Ширма сложилась с мягким стуком. Старый самурай сидел в своем кресле в какой-то ярко-желтой рясе. Бледность победила даже его природный цвет лица. На животе рясу портил ржаво-красный круг от крови...Старик был еще жив. Ножом я, по возможности аккуратно, разрезал рясу. Увиденное радости. не вызывало. В животе у Мацумото были две пули и как он еще не потерял сознания, было непонятно. Боль должна быть адская, но старик вдруг открыл глаза, выцветшие от этой боли. Я молчал, спрашивать было нечего. Можно было только ждать. Старик разлепил губы и что-то сказал по-японски. Я замотал головой, и он повторил по-английски.
- Ты один?
Я кивнул.
- Они ушли?
Я пожал плечами. Старик высвободил из под рясы руки, зажимавшие раны. В одной
он держал маленький меч для харакири, в другой какую-то странную бутылочку.
Ее-то он и протянул мне.
- Исии хранит тайну золота. Возьми... Получишь карту...

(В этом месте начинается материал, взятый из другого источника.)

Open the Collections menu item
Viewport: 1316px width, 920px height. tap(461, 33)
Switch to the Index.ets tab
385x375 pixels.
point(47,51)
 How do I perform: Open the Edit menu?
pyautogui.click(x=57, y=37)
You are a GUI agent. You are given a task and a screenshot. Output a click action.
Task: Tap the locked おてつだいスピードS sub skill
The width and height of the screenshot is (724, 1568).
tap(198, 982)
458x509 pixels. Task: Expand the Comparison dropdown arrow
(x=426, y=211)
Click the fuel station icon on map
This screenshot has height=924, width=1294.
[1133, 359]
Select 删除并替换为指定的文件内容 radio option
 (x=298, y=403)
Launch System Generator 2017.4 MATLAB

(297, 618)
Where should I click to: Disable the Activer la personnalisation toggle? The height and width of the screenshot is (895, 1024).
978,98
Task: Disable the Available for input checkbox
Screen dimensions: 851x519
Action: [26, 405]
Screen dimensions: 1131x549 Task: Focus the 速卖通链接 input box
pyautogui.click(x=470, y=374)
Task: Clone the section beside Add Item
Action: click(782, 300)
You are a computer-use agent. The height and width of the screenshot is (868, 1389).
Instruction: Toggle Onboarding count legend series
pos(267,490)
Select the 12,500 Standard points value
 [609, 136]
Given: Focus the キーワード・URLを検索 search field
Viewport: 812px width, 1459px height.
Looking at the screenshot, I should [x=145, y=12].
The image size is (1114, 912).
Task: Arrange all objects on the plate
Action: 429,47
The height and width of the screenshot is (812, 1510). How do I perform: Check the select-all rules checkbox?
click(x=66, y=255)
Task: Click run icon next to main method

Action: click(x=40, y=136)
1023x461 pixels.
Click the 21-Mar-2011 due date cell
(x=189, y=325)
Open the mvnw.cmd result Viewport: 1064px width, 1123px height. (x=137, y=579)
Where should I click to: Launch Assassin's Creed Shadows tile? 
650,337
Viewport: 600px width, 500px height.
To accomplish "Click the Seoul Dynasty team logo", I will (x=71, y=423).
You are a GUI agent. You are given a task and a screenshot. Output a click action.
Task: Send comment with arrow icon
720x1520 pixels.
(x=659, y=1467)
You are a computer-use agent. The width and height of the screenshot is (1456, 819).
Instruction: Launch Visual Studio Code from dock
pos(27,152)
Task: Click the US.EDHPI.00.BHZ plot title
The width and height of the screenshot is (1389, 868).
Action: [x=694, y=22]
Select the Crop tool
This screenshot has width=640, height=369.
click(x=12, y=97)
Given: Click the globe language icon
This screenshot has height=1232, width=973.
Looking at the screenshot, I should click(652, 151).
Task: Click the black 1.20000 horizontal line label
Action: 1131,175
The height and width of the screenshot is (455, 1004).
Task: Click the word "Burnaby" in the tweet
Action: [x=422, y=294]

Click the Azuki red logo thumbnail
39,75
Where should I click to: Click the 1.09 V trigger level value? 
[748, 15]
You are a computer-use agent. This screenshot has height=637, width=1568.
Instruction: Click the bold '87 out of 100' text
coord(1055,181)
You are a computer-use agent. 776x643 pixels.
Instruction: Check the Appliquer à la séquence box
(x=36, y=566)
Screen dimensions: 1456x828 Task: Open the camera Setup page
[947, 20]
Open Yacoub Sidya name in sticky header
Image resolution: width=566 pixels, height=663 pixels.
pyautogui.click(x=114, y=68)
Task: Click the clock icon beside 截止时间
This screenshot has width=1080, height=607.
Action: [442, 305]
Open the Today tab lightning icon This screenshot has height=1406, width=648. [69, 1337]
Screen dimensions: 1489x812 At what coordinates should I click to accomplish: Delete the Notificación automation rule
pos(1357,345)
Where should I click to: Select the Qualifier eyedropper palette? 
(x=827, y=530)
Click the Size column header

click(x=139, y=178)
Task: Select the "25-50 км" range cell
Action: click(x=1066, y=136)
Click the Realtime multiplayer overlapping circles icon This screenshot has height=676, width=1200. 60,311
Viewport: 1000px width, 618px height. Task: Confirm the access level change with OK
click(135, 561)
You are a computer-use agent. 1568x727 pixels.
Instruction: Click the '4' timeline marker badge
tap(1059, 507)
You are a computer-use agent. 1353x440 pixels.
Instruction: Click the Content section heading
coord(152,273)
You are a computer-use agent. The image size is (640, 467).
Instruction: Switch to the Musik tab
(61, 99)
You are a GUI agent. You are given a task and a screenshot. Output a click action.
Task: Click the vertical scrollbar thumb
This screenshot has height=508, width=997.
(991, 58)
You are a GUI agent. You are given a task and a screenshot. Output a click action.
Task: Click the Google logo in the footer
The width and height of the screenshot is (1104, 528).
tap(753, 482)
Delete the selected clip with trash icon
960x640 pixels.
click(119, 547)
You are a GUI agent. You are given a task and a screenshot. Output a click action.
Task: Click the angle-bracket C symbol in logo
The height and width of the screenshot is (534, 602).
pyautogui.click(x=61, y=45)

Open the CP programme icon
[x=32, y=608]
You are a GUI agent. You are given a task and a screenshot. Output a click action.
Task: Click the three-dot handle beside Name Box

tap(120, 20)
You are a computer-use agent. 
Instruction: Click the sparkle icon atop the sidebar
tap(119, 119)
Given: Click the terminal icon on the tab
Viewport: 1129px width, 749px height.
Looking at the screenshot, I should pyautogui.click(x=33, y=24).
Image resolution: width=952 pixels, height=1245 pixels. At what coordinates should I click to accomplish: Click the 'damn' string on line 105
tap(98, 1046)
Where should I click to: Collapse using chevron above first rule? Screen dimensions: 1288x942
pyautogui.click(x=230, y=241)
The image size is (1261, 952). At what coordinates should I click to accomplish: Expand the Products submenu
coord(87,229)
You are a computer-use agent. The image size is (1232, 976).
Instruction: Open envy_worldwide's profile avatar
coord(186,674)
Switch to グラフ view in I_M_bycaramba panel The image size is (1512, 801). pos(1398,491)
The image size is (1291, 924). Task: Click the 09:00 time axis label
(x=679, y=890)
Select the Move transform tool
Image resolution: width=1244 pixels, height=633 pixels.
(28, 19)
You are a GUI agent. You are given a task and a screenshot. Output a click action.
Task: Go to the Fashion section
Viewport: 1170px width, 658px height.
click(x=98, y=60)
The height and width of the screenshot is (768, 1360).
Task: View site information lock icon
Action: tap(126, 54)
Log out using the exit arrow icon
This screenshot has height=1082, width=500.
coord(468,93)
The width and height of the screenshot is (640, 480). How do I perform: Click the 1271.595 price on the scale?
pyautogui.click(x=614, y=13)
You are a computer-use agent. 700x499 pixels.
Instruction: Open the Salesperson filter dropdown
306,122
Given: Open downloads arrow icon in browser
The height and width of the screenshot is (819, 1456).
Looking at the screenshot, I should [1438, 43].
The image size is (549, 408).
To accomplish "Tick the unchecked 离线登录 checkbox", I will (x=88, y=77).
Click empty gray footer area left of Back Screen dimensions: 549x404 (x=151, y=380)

Господи, да он бредит. Какая карта, какая тайна! Старик помирает и от боли говорит сам не знает, что. Но, взглянув ему в глаза, я понял, что ни о каком бреде не может быть и речи. Взгляд его вдруг стал твердым и даже пронзительным, этому взгляду нельзя было не верить. Я еще раз кивнул, хотя ничего не понял.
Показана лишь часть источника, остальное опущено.